Obviously they don’t all miss the point. However, premises security cases or any other tort associated with security is about business planning.
Regardless of the type or size of a business, they all have some level of policies and procedures. From those they train their employees with the expectation that “the company” expects employees to perform accordingly. The word “security” is synonymous with criminal acts and crime prevention. My approach comes from years in corporate environments: security is a subset of company operations. When a lawsuit is filed about serious injury of death from the criminal acts of third parties, lawyers, in general, see the case about that instant in time.
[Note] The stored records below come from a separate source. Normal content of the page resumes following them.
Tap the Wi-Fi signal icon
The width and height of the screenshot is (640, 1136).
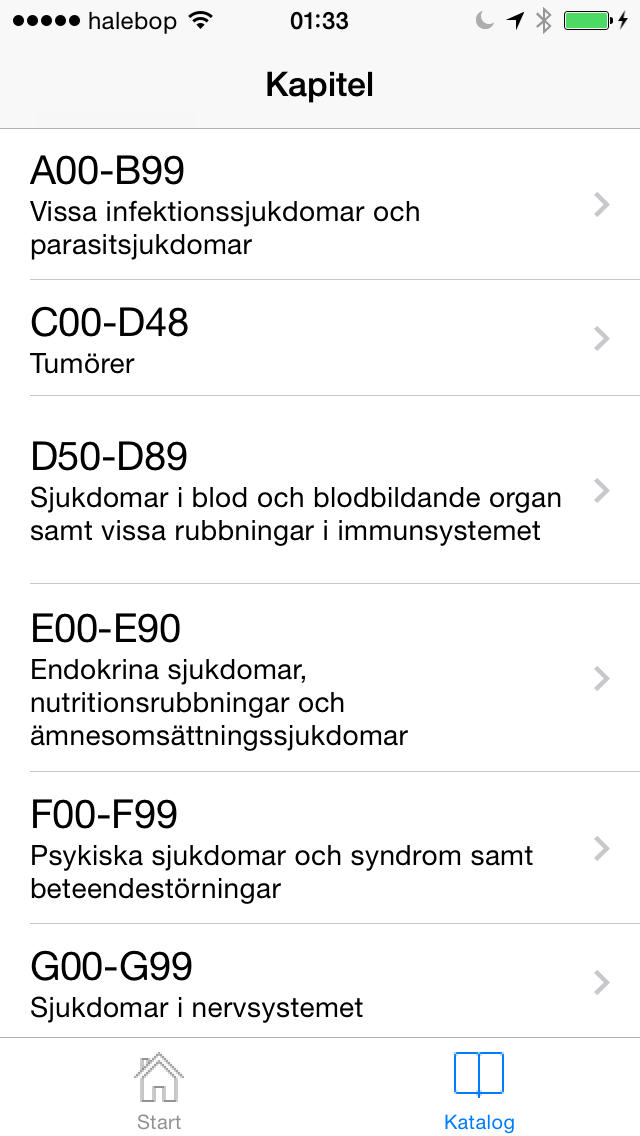coord(199,21)
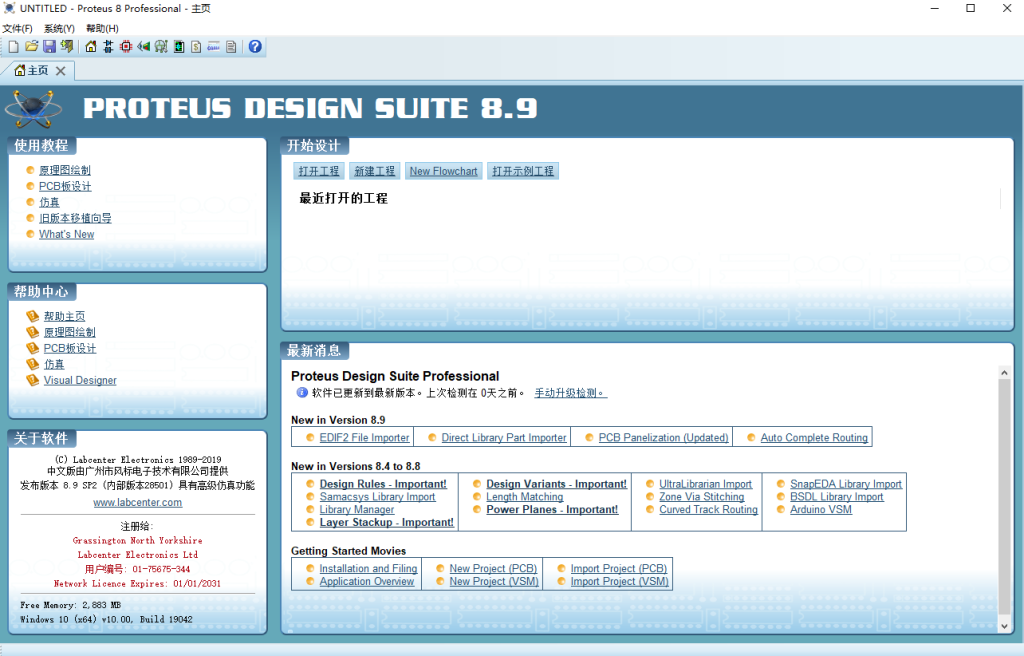This screenshot has width=1024, height=656.
Task: Click the 新建工程 button
Action: click(375, 171)
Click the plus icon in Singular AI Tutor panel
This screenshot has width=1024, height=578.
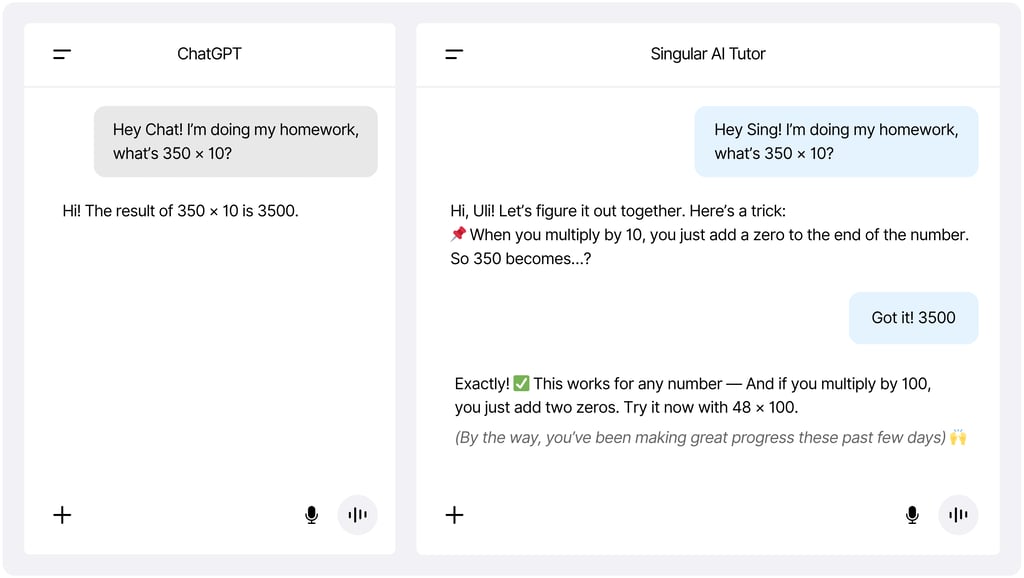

True the case purports some type of negligence but the root cause in rarely, if ever, about the moments preceding the crime. It actually about how that company performed its operational functions leading up to the crime.
Generally, for a case to move forward, the court needs to understand that the defendant company had prior notice, called foreseeability, that it was reasonable to anticipate that the crime would occur at that specific location. In other words, a wide net of all 2000 JoeBobs Convenience Stores’ crime history is not relative to store #2455 in Dimebox, Texas. As a security expert witness for the plaintiff’s attorney, my job is to look backwards in time at what should the location have known about the threat of violent crime. Without establishing that, there is little chance a case can proceed.
My initial discussions with potential plaintiff attorneys are about deficiets in lighting, cameras, fences etc. Those “things” did not allow the crime to be committed in and of themselves. The humans who manage the processes and people (or failed to do so) is the focus. That element is central to determining whether a company exercised reasonable care.